Le bureau ne trône plus, absurde, au milieu d’un mur. Dans son coin, il a compris qu’il devait être là la bulle où je travaille, où je rêve, où j’écris. Je lui ai enseigné, avec une lumière douce pour éclairer mes mains quand je suis au clavier qu’il se fasse plus discret, et laisse à d’autres jeux le reste de la pièce.
Et l’âme de cet endroit semble se réveiller. Le vide est encore vide, mais maintenant il sait pourquoi il est là. Il recevra la table, et la table, les amis, le soir pour dîner, boire, et puis refaire le monde.
9 mai 2005 à 06:05
/me très amusée…
9 mai 2005 à 09:00
J’avoue ne pas comprendre où tu l’as mis. Dans son coin, d’accord, mais lequel ? Çui-ci est occupé par la porte, çui-là par la fenêtre et l’accès à la chambre, l’autre bloque l’accès à la salle d’au et le dernier contrôle le détroit du bar — ou alors, dans le salon (mais quel coin ?), ou dans la chambre (le seul coin que je vois bloque à la fois la porte et la fenêtre).
Tu t’es agrandi ?
9 mai 2005 à 09:59
Il est bien le long du mur mitoyen à la chambre. En fait ça ne bloque pas du tout l’accès à la salle de bains, et ça permet d’utiliser presqu’optimalement l’espace derrière la porte.
9 mai 2005 à 13:13
La gestion de l’espace vitale n’est pas qu’une optimisation géométrique… c’est aussi l’occasion de réorganiser son petit monde et d’y insuffler plus de vie.
9 mai 2005 à 16:55
J’ai hâte de voir ça… tu m’invites quand?
bisous
9 mai 2005 à 20:34
C’est qu’il y en a de l’âme dans toutes ces vis et ce placage bois … :o)
9 mai 2005 à 20:39
Et comment ! comme je le disais l’autre jour à Billy (l’étagère qui habite chez moi), depuis que Direktor (la chaise) est partie à Grenoble et que Effectiv (le bureau) est à la cave, l’ambiance est vachement moins folichonne ici. Heureusement qu’il y a Hoglund et Gründel pour remonter un peu le niveau !
9 mai 2005 à 22:53
Thomas : Ah ouais, mais c’est pas dans un coin alors. Ou j’ai rien compris ?
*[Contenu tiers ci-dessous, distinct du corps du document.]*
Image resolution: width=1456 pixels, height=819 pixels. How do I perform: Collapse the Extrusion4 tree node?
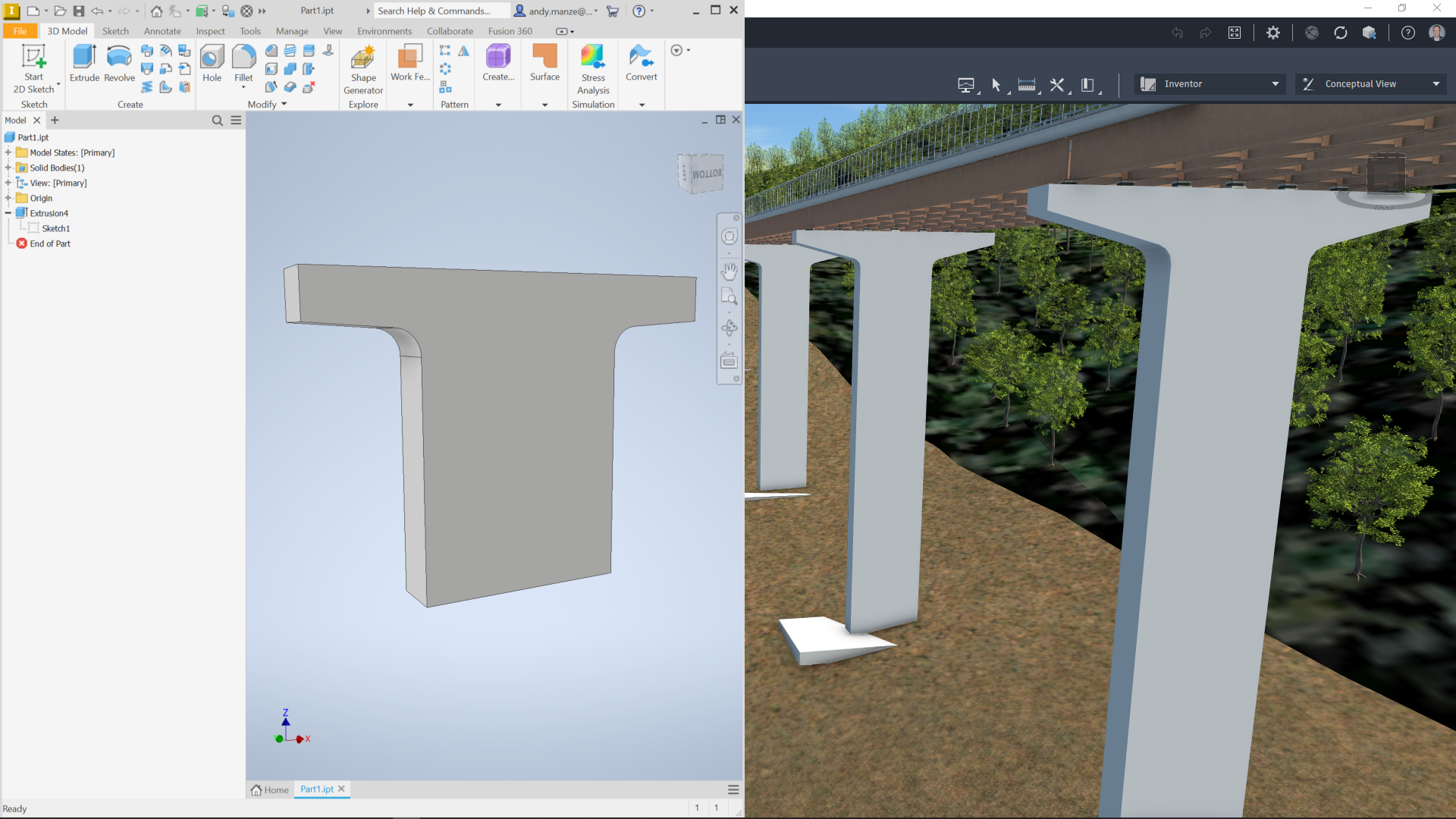pos(8,213)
Cossaw : Je confirme. Avant j’avais le futon-bzeuh ici et les accessoires BD-CD-hifi là. Un jour où j’avais acheté trop de BD, je me suis aperçu que je ne pouvais plus les ranger sur la longueur de leur mur en continuant à les encadrer par la chaîne hifi et les enceintes (câble d’enceintes trop court, mais aussi pan de mur trop court). Alors j’ai troqué ceci pour cela. Résultat attendu (et obtenu) : j’ai gagné de la place pour mettre vachement plus de BD (j’en suis venu à bout, ne vous inquiétez pas, j’ai même un deuxième étage qui commence). Résultat inattendu : comme le futon-bzeuh est maintenant perpendiculaire à un bout de la fausse poutre au lieu d’être dans le sens de la longueur, j’ai gagné trente centimètres de hauteur de plafond sur deux mètres carrés. C’est toujours pas assez haut pour jongler 6 balles, mais ça suffit pour 5.
11 mai 2005 à 19:30
Encore un texte tellement bien écrit… Je suis arrivé au bout je me sentais calmé, serein. Pret à « refaire le monde ». Avec, dans la tête, un parfum de soirée d’été, une table claire-obscure ou dansent les ames moribondes de bougies, une nuit fraiche, crissante de grillons. Merci Thomas. Mais une fois de plus, je suis surpris d’être le seul (ou premier) à en faire la remarque. Sur le fond, je connaitrai ce plaisir d’emménager en Septembre. Et comme le dit Cossaw, ce ne sera pas qu’un arrangement géométrique. Notre appartement « devra » devenir un forum pour « reçevoir, manger, boire, et surtout refaire le monde ». J’y tiens beaucoup.